BEGIN EXERCISE INPUTS
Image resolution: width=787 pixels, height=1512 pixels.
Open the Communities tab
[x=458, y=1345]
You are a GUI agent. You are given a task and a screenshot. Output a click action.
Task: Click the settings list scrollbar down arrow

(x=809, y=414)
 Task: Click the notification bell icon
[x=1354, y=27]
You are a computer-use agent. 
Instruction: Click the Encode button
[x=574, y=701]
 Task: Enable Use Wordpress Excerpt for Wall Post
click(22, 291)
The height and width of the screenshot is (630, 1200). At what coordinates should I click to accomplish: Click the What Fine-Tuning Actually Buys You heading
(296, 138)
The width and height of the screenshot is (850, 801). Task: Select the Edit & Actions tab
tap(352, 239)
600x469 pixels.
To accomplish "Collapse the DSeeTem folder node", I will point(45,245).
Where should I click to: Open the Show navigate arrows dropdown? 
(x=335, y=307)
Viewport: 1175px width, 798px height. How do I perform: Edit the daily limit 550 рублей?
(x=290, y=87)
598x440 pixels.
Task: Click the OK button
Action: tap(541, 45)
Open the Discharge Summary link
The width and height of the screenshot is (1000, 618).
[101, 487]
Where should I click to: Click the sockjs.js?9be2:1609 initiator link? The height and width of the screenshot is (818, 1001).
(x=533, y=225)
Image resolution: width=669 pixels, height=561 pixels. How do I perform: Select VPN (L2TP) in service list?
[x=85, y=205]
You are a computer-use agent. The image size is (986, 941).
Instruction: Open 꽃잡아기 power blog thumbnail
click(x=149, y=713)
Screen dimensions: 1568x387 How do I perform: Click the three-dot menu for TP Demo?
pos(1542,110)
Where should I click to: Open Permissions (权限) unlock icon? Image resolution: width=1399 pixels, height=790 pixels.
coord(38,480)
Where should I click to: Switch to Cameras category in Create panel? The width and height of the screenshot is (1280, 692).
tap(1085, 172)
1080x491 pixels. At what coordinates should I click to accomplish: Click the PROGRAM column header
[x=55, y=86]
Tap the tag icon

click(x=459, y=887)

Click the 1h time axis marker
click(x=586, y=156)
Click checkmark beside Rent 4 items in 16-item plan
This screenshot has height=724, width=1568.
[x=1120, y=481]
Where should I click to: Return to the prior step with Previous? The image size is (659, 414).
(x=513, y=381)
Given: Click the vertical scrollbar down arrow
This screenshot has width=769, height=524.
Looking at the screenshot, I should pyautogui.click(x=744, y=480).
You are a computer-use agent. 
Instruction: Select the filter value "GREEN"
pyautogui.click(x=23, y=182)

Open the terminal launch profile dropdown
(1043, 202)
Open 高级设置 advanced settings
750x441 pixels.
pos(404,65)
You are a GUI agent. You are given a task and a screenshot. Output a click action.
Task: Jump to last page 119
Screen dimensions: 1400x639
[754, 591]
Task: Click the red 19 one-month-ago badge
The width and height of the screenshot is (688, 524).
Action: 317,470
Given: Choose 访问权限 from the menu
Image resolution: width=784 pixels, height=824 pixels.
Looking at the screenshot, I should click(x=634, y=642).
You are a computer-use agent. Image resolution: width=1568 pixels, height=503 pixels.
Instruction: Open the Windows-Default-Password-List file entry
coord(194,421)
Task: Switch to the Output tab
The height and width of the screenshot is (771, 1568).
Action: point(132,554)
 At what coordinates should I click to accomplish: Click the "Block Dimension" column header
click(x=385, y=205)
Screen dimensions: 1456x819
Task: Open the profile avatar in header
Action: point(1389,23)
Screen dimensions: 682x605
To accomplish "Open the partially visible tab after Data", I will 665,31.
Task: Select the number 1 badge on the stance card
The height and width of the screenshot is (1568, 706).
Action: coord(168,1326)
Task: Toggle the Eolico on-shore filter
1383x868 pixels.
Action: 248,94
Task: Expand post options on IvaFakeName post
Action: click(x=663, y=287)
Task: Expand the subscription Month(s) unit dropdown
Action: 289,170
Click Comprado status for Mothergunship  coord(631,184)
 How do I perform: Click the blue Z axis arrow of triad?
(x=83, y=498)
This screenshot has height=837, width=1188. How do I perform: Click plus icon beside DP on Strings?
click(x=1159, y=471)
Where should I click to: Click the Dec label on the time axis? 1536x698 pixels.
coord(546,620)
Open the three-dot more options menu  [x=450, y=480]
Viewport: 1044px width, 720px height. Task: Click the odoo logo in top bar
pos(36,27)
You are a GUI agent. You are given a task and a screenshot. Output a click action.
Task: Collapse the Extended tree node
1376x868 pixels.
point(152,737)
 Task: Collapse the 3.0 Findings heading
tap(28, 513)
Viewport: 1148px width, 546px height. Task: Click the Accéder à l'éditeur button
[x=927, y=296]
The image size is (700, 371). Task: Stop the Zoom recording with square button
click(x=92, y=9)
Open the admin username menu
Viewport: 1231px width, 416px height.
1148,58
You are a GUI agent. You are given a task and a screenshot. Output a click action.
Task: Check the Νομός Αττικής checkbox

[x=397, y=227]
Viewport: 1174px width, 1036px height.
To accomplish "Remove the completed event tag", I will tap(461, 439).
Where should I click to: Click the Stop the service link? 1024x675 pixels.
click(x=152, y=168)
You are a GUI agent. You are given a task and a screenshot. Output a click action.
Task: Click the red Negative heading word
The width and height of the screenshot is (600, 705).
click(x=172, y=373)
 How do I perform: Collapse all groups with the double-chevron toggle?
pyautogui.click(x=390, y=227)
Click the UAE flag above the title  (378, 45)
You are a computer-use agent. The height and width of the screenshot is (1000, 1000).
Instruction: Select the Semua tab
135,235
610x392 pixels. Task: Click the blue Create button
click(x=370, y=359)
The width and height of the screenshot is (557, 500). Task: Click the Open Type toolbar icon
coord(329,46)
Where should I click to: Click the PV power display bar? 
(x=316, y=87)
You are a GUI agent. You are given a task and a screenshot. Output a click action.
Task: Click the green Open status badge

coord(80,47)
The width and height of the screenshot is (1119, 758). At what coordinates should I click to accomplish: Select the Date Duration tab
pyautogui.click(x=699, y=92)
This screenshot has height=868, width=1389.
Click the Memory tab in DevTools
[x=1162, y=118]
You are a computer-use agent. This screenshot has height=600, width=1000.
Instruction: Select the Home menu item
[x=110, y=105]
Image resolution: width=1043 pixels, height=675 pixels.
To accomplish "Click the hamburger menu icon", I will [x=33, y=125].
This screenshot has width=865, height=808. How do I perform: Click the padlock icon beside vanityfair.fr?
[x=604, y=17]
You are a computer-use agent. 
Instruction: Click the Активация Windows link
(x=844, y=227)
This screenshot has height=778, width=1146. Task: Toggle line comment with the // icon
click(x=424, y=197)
END EXERCISE INPUTS
> [WORK REQUEST] Line by line, the listing above is to be transcribed exactly.

> [EXERCISE RESULT]
Image resolution: width=787 pixels, height=1512 pixels.
Open the Communities tab
[x=458, y=1345]
You are a GUI agent. You are given a task and a screenshot. Output a click action.
Task: Click the settings list scrollbar down arrow

(x=809, y=414)
 Task: Click the notification bell icon
[x=1354, y=27]
You are a computer-use agent. 
Instruction: Click the Encode button
[x=574, y=701]
 Task: Enable Use Wordpress Excerpt for Wall Post
click(22, 291)
The height and width of the screenshot is (630, 1200). At what coordinates should I click to accomplish: Click the What Fine-Tuning Actually Buys You heading
(296, 138)
The width and height of the screenshot is (850, 801). Task: Select the Edit & Actions tab
tap(352, 239)
600x469 pixels.
To accomplish "Collapse the DSeeTem folder node", I will point(45,245).
Where should I click to: Open the Show navigate arrows dropdown? 
(x=335, y=307)
Viewport: 1175px width, 798px height. How do I perform: Edit the daily limit 550 рублей?
(x=290, y=87)
598x440 pixels.
Task: Click the OK button
Action: tap(541, 45)
Open the Discharge Summary link
The width and height of the screenshot is (1000, 618).
[101, 487]
Where should I click to: Click the sockjs.js?9be2:1609 initiator link? The height and width of the screenshot is (818, 1001).
(x=533, y=225)
Image resolution: width=669 pixels, height=561 pixels. How do I perform: Select VPN (L2TP) in service list?
[x=85, y=205]
You are a computer-use agent. The image size is (986, 941).
Instruction: Open 꽃잡아기 power blog thumbnail
click(x=149, y=713)
Screen dimensions: 1568x387 How do I perform: Click the three-dot menu for TP Demo?
pos(1542,110)
Where should I click to: Open Permissions (权限) unlock icon? Image resolution: width=1399 pixels, height=790 pixels.
coord(38,480)
Where should I click to: Switch to Cameras category in Create panel? The width and height of the screenshot is (1280, 692).
tap(1085, 172)
1080x491 pixels. At what coordinates should I click to accomplish: Click the PROGRAM column header
[x=55, y=86]
Tap the tag icon

click(x=459, y=887)

Click the 1h time axis marker
click(x=586, y=156)
Click checkmark beside Rent 4 items in 16-item plan
This screenshot has height=724, width=1568.
[x=1120, y=481]
Where should I click to: Return to the prior step with Previous? The image size is (659, 414).
(x=513, y=381)
Given: Click the vertical scrollbar down arrow
This screenshot has width=769, height=524.
Looking at the screenshot, I should pyautogui.click(x=744, y=480).
You are a computer-use agent. 
Instruction: Select the filter value "GREEN"
pyautogui.click(x=23, y=182)

Open the terminal launch profile dropdown
(1043, 202)
Open 高级设置 advanced settings
750x441 pixels.
pos(404,65)
You are a GUI agent. You are given a task and a screenshot. Output a click action.
Task: Jump to last page 119
Screen dimensions: 1400x639
[754, 591]
Task: Click the red 19 one-month-ago badge
The width and height of the screenshot is (688, 524).
Action: 317,470
Given: Choose 访问权限 from the menu
Image resolution: width=784 pixels, height=824 pixels.
Looking at the screenshot, I should click(x=634, y=642).
You are a computer-use agent. Image resolution: width=1568 pixels, height=503 pixels.
Instruction: Open the Windows-Default-Password-List file entry
coord(194,421)
Task: Switch to the Output tab
The height and width of the screenshot is (771, 1568).
Action: point(132,554)
 At what coordinates should I click to accomplish: Click the "Block Dimension" column header
click(x=385, y=205)
Screen dimensions: 1456x819
Task: Open the profile avatar in header
Action: point(1389,23)
Screen dimensions: 682x605
To accomplish "Open the partially visible tab after Data", I will 665,31.
Task: Select the number 1 badge on the stance card
The height and width of the screenshot is (1568, 706).
Action: coord(168,1326)
Task: Toggle the Eolico on-shore filter
1383x868 pixels.
Action: 248,94
Task: Expand post options on IvaFakeName post
Action: click(x=663, y=287)
Task: Expand the subscription Month(s) unit dropdown
Action: 289,170
Click Comprado status for Mothergunship  coord(631,184)
 How do I perform: Click the blue Z axis arrow of triad?
(x=83, y=498)
This screenshot has height=837, width=1188. How do I perform: Click plus icon beside DP on Strings?
click(x=1159, y=471)
Where should I click to: Click the Dec label on the time axis? 1536x698 pixels.
coord(546,620)
Open the three-dot more options menu  [x=450, y=480]
Viewport: 1044px width, 720px height. Task: Click the odoo logo in top bar
pos(36,27)
You are a GUI agent. You are given a task and a screenshot. Output a click action.
Task: Collapse the Extended tree node
1376x868 pixels.
point(152,737)
 Task: Collapse the 3.0 Findings heading
tap(28, 513)
Viewport: 1148px width, 546px height. Task: Click the Accéder à l'éditeur button
[x=927, y=296]
The image size is (700, 371). Task: Stop the Zoom recording with square button
click(x=92, y=9)
Open the admin username menu
Viewport: 1231px width, 416px height.
1148,58
You are a GUI agent. You are given a task and a screenshot. Output a click action.
Task: Check the Νομός Αττικής checkbox

[x=397, y=227]
Viewport: 1174px width, 1036px height.
To accomplish "Remove the completed event tag", I will tap(461, 439).
Where should I click to: Click the Stop the service link? 1024x675 pixels.
click(x=152, y=168)
You are a GUI agent. You are given a task and a screenshot. Output a click action.
Task: Click the red Negative heading word
The width and height of the screenshot is (600, 705).
click(x=172, y=373)
 How do I perform: Collapse all groups with the double-chevron toggle?
pyautogui.click(x=390, y=227)
Click the UAE flag above the title  (378, 45)
You are a computer-use agent. The height and width of the screenshot is (1000, 1000).
Instruction: Select the Semua tab
135,235
610x392 pixels. Task: Click the blue Create button
click(x=370, y=359)
The width and height of the screenshot is (557, 500). Task: Click the Open Type toolbar icon
coord(329,46)
Where should I click to: Click the PV power display bar? 
(x=316, y=87)
You are a GUI agent. You are given a task and a screenshot. Output a click action.
Task: Click the green Open status badge

coord(80,47)
The width and height of the screenshot is (1119, 758). At what coordinates should I click to accomplish: Select the Date Duration tab
pyautogui.click(x=699, y=92)
This screenshot has height=868, width=1389.
Click the Memory tab in DevTools
[x=1162, y=118]
You are a computer-use agent. This screenshot has height=600, width=1000.
Instruction: Select the Home menu item
[x=110, y=105]
Image resolution: width=1043 pixels, height=675 pixels.
To accomplish "Click the hamburger menu icon", I will [x=33, y=125].
This screenshot has width=865, height=808. How do I perform: Click the padlock icon beside vanityfair.fr?
[x=604, y=17]
You are a computer-use agent. 
Instruction: Click the Активация Windows link
(x=844, y=227)
This screenshot has height=778, width=1146. Task: Toggle line comment with the // icon
click(x=424, y=197)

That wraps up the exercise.